Effective altruism holds that one of our aims should be to do as much good as we can. In pursuing this goal, effective altruists believe, we should use reason and evidence to guide us. We should draw on research to find which charities do the most good, per dollar received.
In keeping with these ideas, I founded The Life You Can Save, a charity that encourages giving and curates a list of the most effective charities aiding people in extreme poverty. Another effective altruism website, 80,000 Hours, provides guidance on choosing a career that will enable one to do good. Included among a range of options is “earning to give” – seeking to earn well, not in order to live lavishly, but to be able to donate more to effective charities.
Many people seek to earn to give, but, until last month, Bankman-Fried seemed to be by far the most successful. In October 2021 a Forbes cover story reported that he had amassed $22.5 billion before turning 30, adding, “He just wants his wealth to survive long enough to give it all away.” Tragically for FTX’s clients, investors, employees, and those who would have benefited from the charities to which he might have donated, it didn’t. The fund Bankman-Fried created to donate to effective altruist causes had, by June, distributed grants totaling $132 million, less than 1% of the wealth he was believed to have at the time. (The Life You Can Save has not received any money from Bankman-Fried.)

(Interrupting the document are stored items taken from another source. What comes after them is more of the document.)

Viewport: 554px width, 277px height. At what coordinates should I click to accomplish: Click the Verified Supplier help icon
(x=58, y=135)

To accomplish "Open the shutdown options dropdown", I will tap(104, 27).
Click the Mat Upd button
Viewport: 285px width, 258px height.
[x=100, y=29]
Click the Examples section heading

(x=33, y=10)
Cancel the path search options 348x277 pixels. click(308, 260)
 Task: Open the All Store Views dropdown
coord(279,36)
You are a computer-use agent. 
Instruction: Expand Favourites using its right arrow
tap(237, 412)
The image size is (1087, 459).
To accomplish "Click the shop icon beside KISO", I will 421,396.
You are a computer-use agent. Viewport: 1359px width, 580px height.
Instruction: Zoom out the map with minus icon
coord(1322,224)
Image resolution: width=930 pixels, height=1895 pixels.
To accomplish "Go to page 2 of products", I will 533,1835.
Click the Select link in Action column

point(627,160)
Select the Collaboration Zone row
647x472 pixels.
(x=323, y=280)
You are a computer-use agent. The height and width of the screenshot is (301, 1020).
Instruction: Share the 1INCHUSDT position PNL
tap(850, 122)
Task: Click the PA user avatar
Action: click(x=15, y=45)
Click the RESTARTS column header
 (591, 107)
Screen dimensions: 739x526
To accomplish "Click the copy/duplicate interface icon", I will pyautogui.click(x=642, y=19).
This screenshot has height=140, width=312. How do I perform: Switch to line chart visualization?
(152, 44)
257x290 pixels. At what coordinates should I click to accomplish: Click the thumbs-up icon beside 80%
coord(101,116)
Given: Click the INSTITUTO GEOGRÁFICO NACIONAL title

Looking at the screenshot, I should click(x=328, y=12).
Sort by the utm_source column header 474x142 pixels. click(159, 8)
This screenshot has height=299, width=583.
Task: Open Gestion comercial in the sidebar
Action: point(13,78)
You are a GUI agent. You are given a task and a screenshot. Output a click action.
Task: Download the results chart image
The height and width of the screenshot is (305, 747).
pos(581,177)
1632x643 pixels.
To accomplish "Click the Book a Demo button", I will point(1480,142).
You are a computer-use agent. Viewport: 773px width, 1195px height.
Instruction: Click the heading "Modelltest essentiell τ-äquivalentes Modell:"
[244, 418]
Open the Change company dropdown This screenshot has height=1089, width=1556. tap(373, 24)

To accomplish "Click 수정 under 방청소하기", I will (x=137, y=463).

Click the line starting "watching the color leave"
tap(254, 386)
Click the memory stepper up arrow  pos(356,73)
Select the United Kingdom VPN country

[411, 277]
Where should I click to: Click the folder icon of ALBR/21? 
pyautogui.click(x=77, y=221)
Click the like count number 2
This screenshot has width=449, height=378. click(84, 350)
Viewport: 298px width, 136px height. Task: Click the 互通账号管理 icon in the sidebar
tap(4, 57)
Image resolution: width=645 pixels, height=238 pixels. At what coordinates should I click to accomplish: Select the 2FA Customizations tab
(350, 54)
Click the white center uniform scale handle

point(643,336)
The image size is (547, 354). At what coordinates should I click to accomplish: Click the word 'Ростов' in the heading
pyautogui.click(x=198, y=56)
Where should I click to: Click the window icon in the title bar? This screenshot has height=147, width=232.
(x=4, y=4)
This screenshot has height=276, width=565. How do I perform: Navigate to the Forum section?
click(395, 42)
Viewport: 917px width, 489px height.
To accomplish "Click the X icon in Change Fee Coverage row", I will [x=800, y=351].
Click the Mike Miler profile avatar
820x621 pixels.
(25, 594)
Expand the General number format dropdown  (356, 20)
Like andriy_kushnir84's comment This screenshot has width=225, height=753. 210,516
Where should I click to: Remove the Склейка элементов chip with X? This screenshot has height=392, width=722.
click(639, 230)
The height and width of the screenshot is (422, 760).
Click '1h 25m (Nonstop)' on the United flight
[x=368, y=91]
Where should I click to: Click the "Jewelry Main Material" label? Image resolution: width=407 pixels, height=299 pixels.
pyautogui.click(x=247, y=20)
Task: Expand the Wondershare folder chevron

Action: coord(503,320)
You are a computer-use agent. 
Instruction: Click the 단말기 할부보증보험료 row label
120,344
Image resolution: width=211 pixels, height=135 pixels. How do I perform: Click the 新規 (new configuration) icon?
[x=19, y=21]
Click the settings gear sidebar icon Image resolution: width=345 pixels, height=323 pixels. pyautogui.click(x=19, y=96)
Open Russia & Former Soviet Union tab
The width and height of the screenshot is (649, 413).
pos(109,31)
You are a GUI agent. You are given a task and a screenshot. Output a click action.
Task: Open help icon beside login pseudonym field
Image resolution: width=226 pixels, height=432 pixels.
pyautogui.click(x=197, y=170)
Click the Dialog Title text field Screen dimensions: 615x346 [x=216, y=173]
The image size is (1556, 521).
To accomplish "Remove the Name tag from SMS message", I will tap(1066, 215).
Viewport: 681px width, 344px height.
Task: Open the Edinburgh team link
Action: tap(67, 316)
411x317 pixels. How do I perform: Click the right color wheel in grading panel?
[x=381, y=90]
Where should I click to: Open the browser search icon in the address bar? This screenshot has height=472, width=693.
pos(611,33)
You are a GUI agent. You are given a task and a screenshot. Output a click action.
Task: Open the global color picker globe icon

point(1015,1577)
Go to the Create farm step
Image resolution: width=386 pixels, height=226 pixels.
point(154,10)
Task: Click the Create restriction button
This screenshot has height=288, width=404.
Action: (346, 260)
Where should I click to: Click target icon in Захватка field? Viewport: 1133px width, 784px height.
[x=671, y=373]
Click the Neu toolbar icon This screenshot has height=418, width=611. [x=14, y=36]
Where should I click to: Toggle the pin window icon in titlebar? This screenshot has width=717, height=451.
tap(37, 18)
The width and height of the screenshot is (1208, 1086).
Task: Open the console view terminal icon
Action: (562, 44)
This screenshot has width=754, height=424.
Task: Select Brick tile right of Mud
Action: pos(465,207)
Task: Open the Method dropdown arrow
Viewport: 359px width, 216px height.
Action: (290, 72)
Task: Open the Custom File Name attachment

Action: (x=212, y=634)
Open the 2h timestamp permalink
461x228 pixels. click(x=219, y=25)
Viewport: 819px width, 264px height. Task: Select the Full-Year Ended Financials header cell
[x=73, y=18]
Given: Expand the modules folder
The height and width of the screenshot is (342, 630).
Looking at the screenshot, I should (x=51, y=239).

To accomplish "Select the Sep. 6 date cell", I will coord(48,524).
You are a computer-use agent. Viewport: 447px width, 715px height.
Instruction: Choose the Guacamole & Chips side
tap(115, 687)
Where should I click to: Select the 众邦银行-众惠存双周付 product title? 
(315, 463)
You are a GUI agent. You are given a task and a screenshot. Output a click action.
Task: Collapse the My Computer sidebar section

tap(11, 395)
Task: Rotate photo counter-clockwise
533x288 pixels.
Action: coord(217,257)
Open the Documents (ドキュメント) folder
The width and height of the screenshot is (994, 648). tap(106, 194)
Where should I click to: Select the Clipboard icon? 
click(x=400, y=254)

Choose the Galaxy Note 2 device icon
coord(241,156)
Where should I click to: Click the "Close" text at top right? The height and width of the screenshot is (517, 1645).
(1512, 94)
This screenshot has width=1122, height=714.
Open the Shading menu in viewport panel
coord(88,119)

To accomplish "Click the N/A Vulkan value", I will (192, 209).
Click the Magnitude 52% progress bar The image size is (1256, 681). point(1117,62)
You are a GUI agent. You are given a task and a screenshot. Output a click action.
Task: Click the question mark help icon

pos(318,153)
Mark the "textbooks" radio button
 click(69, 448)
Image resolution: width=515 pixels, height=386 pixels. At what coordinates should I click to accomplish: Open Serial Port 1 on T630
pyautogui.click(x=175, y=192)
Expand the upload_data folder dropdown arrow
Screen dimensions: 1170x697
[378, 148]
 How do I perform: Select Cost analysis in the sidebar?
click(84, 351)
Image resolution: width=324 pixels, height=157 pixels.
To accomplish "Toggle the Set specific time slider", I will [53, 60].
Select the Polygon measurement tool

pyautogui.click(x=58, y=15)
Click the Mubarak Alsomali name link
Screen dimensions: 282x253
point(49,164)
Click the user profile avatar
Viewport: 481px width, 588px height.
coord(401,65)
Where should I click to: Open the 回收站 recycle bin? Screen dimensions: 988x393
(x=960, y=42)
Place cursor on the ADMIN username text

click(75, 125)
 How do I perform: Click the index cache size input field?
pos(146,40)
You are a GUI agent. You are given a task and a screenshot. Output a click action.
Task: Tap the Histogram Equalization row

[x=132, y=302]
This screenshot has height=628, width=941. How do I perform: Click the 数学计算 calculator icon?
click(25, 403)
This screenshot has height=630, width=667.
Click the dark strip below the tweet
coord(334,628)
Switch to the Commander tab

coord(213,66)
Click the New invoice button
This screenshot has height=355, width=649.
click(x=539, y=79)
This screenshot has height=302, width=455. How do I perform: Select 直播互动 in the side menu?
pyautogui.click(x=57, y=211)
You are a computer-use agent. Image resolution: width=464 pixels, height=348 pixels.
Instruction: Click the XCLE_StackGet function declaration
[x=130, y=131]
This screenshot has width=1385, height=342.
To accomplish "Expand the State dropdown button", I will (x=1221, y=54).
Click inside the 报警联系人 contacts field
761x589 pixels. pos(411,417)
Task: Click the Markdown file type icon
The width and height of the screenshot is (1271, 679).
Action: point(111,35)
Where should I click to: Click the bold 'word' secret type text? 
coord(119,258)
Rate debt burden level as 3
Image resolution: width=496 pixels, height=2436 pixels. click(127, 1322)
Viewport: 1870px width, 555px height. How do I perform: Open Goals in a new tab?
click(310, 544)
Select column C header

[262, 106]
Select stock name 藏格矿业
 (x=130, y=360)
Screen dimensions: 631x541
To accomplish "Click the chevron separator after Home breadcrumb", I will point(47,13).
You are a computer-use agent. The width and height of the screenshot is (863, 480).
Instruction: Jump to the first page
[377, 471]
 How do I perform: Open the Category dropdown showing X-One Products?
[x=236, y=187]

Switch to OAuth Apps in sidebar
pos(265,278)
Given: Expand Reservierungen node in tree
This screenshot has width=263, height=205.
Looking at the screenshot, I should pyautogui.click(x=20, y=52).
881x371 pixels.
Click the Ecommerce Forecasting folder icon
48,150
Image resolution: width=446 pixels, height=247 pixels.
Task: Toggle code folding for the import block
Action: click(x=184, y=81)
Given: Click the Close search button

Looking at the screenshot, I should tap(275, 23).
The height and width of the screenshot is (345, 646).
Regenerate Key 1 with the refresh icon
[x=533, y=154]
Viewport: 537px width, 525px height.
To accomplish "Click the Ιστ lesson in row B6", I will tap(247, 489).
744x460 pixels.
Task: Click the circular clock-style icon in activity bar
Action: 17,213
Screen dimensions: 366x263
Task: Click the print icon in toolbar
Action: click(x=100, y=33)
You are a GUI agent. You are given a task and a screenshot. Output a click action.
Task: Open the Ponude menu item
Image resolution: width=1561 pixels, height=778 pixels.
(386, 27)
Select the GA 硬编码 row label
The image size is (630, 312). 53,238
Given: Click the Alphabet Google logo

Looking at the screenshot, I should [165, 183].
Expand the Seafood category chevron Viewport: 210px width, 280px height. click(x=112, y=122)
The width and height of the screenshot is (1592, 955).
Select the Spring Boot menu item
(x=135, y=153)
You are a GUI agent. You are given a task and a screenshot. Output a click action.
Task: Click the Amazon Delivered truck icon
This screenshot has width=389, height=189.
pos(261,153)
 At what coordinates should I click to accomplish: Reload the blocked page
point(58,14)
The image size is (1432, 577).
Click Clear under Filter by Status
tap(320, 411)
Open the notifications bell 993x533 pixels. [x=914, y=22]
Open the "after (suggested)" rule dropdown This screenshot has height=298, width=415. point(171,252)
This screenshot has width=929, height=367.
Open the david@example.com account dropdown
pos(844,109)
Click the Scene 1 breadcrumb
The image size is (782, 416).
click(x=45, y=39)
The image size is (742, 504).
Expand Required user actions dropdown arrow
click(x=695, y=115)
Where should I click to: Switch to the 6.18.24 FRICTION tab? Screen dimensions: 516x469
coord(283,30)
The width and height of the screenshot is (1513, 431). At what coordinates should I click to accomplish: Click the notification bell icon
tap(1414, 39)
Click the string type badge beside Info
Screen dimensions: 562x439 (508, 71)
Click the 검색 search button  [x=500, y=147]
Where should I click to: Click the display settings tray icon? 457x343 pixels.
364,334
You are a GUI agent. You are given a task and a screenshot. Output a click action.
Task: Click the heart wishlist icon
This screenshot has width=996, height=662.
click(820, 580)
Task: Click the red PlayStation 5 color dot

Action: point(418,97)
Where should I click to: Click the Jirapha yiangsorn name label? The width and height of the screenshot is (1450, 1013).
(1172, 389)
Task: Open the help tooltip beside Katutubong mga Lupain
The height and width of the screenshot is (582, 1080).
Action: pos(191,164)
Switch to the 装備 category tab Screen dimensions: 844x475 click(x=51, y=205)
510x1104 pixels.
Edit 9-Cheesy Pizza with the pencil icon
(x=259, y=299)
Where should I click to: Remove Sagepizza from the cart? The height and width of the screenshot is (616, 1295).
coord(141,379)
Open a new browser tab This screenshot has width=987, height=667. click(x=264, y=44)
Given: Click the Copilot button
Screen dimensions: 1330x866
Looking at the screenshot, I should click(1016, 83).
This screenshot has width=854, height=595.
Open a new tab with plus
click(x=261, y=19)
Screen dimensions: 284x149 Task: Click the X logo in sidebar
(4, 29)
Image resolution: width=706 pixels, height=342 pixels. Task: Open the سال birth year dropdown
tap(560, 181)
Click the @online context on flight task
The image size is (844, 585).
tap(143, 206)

The Vox journalist Sigal Samuel has speculated about Bankman-Fried’s thinking: “Did he reason that the ends justify the means – and that the ends of his plan to give away his fortune would be so benevolent that the risk of wiping out customers’ savings was okay?” The New York Times columnist Ross Douthat sets out (though without endorsing) a possible “purely negative reading” of these events. Effective altruism “is corrupted at root by its connection to a utilitarianism that, whatever protestations it may make, will always end up justifying wicked means for the sake of noble-seeming ends.” Douthat connects this corrupting form of utilitarianism to my own work by linking to a hostile review, now more than 20 years old, of two of my books.
The problem with pointing to “the end justifies the means” as the flaw that brought down Bankman-Fried is that, even for non-utilitarians, it is implausible to deny that sometimes the end does justify the means. The non-utilitarian Immanuel Kant disagreed, writing that if a would-be murderer comes to your door pursuing someone who has taken refuge in your house, you must not lie to him. Today, we honor those who had the courage to hide Jews from the Nazis and lie when the Gestapo came to their door. If you must lie to save an innocent life, the end justifies the means.
Nor is it only when an innocent life is at stake that the end may justify the means. In a forthcoming study of the Southern Black leader and educator Booker T. Washington, Desmond Jagmohan of the University of California, Berkeley reveals that Washington, the founder and president of the Tuskegee Institute in Alabama, misrepresented what the Institute taught in order to gain financial support from wealthy white donors. Because the donors did not believe that Blacks could benefit from the kind of education provided by colleges for white students, Washington led them to believe that the Tuskegee curriculum was limited to training its students for trades, farming, and domestic service.
Washington’s secret was nearly blown when a grateful Black student wrote to thank one of the donors for the scholarship that enabled her to study philosophy, politics, and rhetoric. The letter’s angry recipient rightly felt that he had been misled, but Washington pretended that the young woman had greatly exaggerated what she had been taught. In the difficult position in which he found himself, Washington’s deception was justified by the goal of providing Southern Blacks with the education that would otherwise have been denied to them.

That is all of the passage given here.